Step 2: Add Microsoft Graph SDK
In the TaskManagerWeb directory, add the Microsoft Graph SDK:
dotnet add package Microsoft.Graph
dotnet add package Microsoft.Identity.Web.MicrosoftGraph
Step 3: Update the Controller
Update Controllers/HomeController.cs to fetch user profile data using Microsoft Graph:
using Microsoft.AspNetCore.Authorization;
using Microsoft.AspNetCore.Mvc;
using TaskManagerWeb.Models;
using System.Collections.Generic;
using Microsoft.Graph;
namespace TaskManagerWeb.Controllers
{
[Authorize]
public class HomeController : Controller
{
private readonly GraphServiceClient _graphClient;
public HomeController(GraphServiceClient graphClient)
{
_graphClient = graphClient;
}
public async Task<IActionResult> Index()
{
// Fetch user profile from Microsoft Graph
var user = await _graphClient.Me.Request().GetAsync();
ViewBag.UserProfile = new { DisplayName = user.DisplayName, Email = user.Mail ?? user.UserPrincipalName };
// Mock task list (replace with Cosmos DB later)
var tasks = new List<TaskItem>
{
new TaskItem { Title = "Sample Task", Description = "Test auth", DueDate = "2025-04-15" }
};
return View(tasks);
}
[HttpPost]
public IActionResult Create(string title, string description, string dueDate)
{
// Add task logic (e.g., save to Cosmos DB)
// For now, redirect back to index
return RedirectToAction("Index");
}
public IActionResult SignOut()
{
return SignOut("Cookies", OpenIdConnectDefaults.AuthenticationScheme);
}
}
}
Update Program.cs to add the Graph client:
using Microsoft.Identity.Web;
var builder = WebApplication.CreateBuilder(args);
// Add services to the container.
builder.Services.AddRazorPages();
builder.Services.AddControllersWithViews();
// Add Microsoft Identity authentication and Microsoft Graph
builder.Services.AddAuthentication(OpenIdConnectDefaults.AuthenticationScheme)
.AddMicrosoftIdentityWebApp(builder.Configuration.GetSection("AzureAd"))
.EnableTokenAcquisitionToCallDownstreamApi(new string[] { "User.Read" })
.AddMicrosoftGraph("https://graph.microsoft.com/v1.0")

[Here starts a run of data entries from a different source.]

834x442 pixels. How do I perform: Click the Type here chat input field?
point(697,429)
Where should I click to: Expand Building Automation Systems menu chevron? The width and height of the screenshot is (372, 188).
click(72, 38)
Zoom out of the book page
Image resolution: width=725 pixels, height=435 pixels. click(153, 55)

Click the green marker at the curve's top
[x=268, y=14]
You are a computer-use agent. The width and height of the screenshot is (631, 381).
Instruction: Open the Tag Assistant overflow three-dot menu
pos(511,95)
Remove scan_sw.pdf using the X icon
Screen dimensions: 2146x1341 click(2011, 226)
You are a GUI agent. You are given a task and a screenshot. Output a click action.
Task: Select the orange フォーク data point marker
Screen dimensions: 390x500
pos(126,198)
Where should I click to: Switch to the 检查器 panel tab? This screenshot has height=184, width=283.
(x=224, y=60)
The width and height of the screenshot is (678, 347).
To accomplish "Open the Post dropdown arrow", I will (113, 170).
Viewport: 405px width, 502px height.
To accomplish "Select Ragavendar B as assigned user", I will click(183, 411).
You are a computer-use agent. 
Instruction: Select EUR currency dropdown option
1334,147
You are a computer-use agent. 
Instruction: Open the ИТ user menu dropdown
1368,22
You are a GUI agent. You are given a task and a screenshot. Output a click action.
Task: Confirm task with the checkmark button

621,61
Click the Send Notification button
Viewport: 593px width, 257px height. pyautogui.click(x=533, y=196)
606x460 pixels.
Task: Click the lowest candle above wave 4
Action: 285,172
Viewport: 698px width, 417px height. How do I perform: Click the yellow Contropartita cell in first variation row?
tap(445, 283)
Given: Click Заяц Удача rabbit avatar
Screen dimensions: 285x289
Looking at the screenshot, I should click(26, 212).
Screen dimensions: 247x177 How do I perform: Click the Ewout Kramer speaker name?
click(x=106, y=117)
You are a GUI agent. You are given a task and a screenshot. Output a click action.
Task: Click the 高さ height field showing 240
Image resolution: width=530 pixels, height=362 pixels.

.AddInMemoryTokenCaches();
builder.Services.AddAuthorization();
var app = builder.Build();
// Configure the HTTP request pipeline.
if (!app.Environment.IsDevelopment())
{
app.UseExceptionHandler("/Error");
app.UseHsts();
}
app.UseHttpsRedirection();
app.UseStaticFiles();
app.UseRouting();
app.UseAuthentication();
app.UseAuthorization();
app.MapRazorPages();
app.MapControllers();
app.Run();
Step 4: Update the Razor View
Update Views/Home/Index.cshtml to display the Microsoft Graph user profile data:
@model List<TaskManagerWeb.Models.TaskItem>
<!DOCTYPE html>
<html lang="en">
<head>
<!-- Your existing CSS -->
</head>
<body>
<h1>Task Manager</h1>
@if (User.Identity.IsAuthenticated)
{
<p>Welcome, @User.Identity.Name! (Graph Profile: @ViewBag.UserProfile.DisplayName, @ViewBag.UserProfile.Email) <a asp-controller="Home" asp-action="SignOut">Sign Out</a></p>
}
else
{
<p><a href="/MicrosoftIdentity/Account/SignIn">Sign In</a></p>
}
<form asp-action="Create" method="post">
<div>
<label>Title:</label>
<input type="text" name="title" required />
</div>
<div>
<label>Description:</label>
<textarea name="description"></textarea>
</div>
<div>
<label>Due Date:</label>
<input type="date" name="dueDate" required />
</div>
<button type="submit">Add Task</button>
</form>
<h2>Tasks</h2>
<ul>
@if (Model != null && Model.Any())
{
foreach (var task in Model)
{
<li>
<div class="task-info">
<strong>@task.Title</strong> - @task.Description
<br />
<small>Due: @(task.DueDate ?? "No due date")</small>
</div>
</li>
}
}
else
{
<li class="no-tasks">No tasks yet.</li>
}
</ul>
</body>
</html>
Step 5: Test Locally
Run the WebApp locally:
cd TaskManagerWeb
dotnet run
Sign in with a Microsoft 365 Developer tenant user at https://localhost:5001. After login, you should see the Graph profile data (e.g., “Graph Profile: [Your Name], [Your Email]”) alongside the welcome message.
Clean Up (Optional)
To avoid costs, delete all resources:
az group delete -n az204exam --no-wait --yes
Next Steps
- Explore other Microsoft Graph APIs (e.g., fetching calendar events or emails).
- Integrate with Cosmos DB for persistent task storage (as done in previous sections).